Meanwhile, under the 4℃ scenario, real estate with greater resilience against damage from intensifying severe weather events would enjoy enhanced competitiveness. JLF believes the properties owned by JLF possess competitiveness in terms of safety and countermeasures against damage. Therefore, continue current initiatives while raising the bar even higher to maintain and enhance competitiveness in the market and increase business resilience.
Risk management
JLF and its asset manager, MLP, recognize climate-related risks as risks related to addressing global warming. Therefore, the President and CEO and the rest of the Sustainability Promotion Liaison Meeting identify climate-related risks and discuss matters including how to manage those risks.
The due diligence process when considering new asset acquisitions encompasses various studies of climate-related risks as a basis for deliberations at the investment committee and eventual investment decision at the Board of Directors. Specifically, water submersion levels according to various hazard maps are investigated in connection with the possibility of flooding or water submersion at the target property. Also, post-acquisition the Sustainability Promotion Liaison Meeting manages and monitors overall risk related to sustainability, including climate change risks.
Based on the risk management rules overseen by the Board of Directors, MLP annually identifies, monitors and evaluates risks in each workflow of each department and reports status thereof to the Board of Directors as appropriate. In connection with climate-related risks, risk categories are selected and evaluated in accordance with the workflows of each department, and risk mitigation measures are studied as necessary.
Measures and targets
Initiatives aimed at mitigating risk or realizing opportunities are, to the extent possible, assigned KPIs. Monitoring and goal-setting take place to manage these KPIs. Moreover, additional KPIs are studied where necessary to adapt to or mitigate climate change.
See below for targets and actual performance related to KPIs for greenhouse gas emissions.
<Greenhouse gas reduction targets>
scope 1.2 GHG emission reduction targets:
・ 42% reduction by FY2030 (compared to FY2021)
・ Net zero by FY2050
Green building commitment extends to existing buildings
JLF views the solving of environmental challenges such as climate change to be an important management challenge for JLF’s sustainable business activities and a business strategy aimed at realizing sustainability. That is why JLF invests in environmentally friendly properties (including development and redevelopment properties) and strives to enhance energy efficiency through environmental and energy-saving initiatives, including the installation of solar panels and the use of renewable energy for power generation. The aim is to build an environmentally friendly portfolio.
Targets (KPI)
Environmental performance data coverage rate
JLF and MLP aim for 100% coverage of environmental performance data as a medium- to long-term target out to FY2030.
Rate of conversion to LED lighting
JLF intends to promote the use of LEDs in the properties it owns, and the initial target of 80% has been achieved. Going forward, JLF aims to maintain the 80% LED conversion until FY2030, and will continue to promote initiatives to improve environmental performance from the time of acquisition.
Water saving
JLF promotes water conservation initiatives through ESG awareness activities for each tenant, with the goal of keeping or decreasing water use intensity compared to FY2018.

### COLLECTED DATA
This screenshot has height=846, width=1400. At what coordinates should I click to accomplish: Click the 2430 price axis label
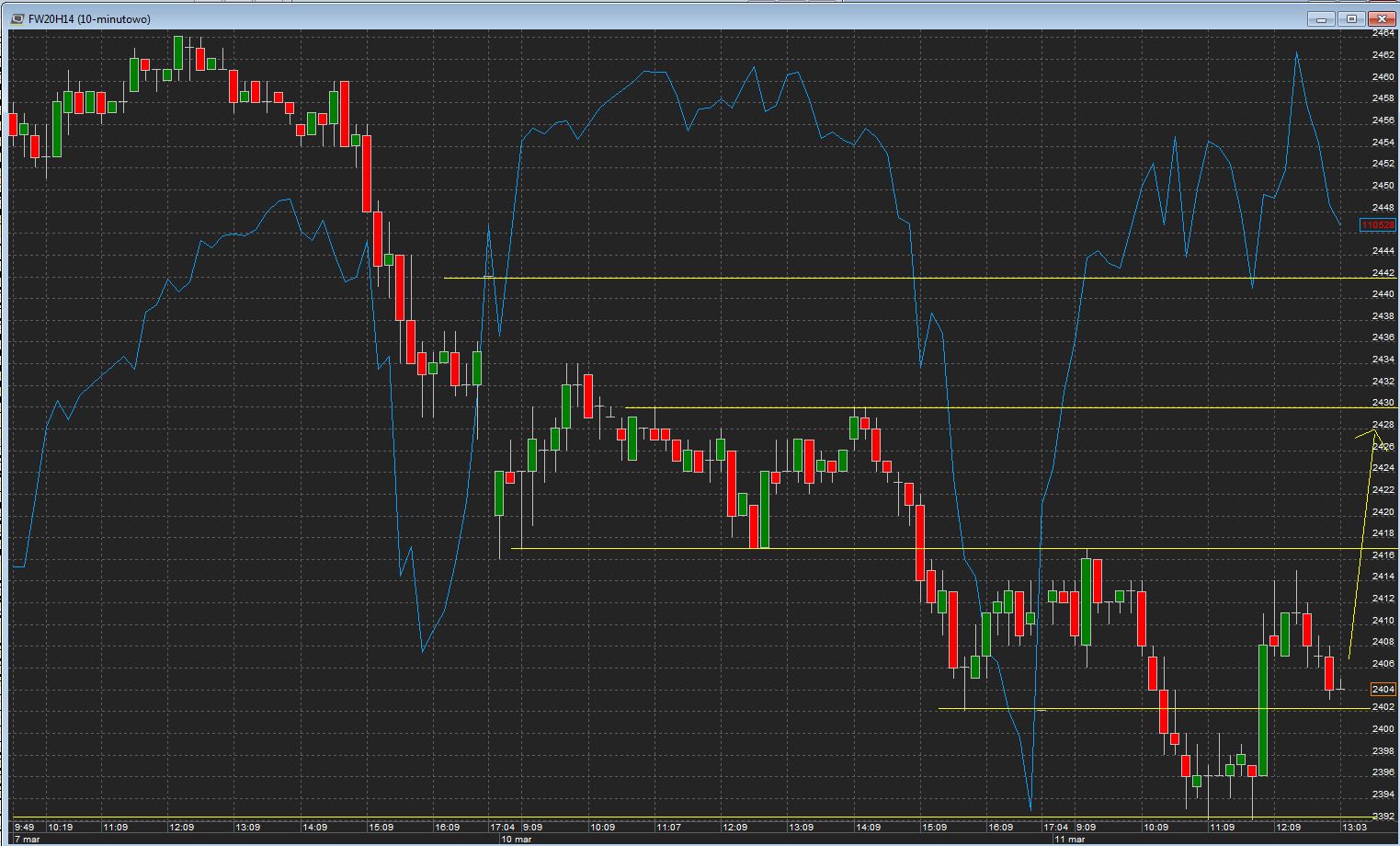(x=1383, y=403)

### CHALLENGE 1
In the JLF climate disclosure, rewrite everything from "Based on the" down to "greenhouse gas emissions.", substituting "performance indicators" for "KPIs".
### CHALLENGE 2
According to the JLF climate disclosure, what LED conversion rate does JLF aim to maintain until FY2030?
The material has no role in this work.

### COMPLETE RESPONSE 1
Based on the risk management rules overseen by the Board of Directors, MLP annually identifies, monitors and evaluates risks in each workflow of each department and reports status thereof to the Board of Directors as appropriate. In connection with climate-related risks, risk categories are selected and evaluated in accordance with the workflows of each department, and risk mitigation measures are studied as necessary.
Measures and targets
Initiatives aimed at mitigating risk or realizing opportunities are, to the extent possible, assigned performance indicators. Monitoring and goal-setting take place to manage these performance indicators. Moreover, additional performance indicators are studied where necessary to adapt to or mitigate climate change.
See below for targets and actual performance related to performance indicators for greenhouse gas emissions.

### COMPLETE RESPONSE 2
80%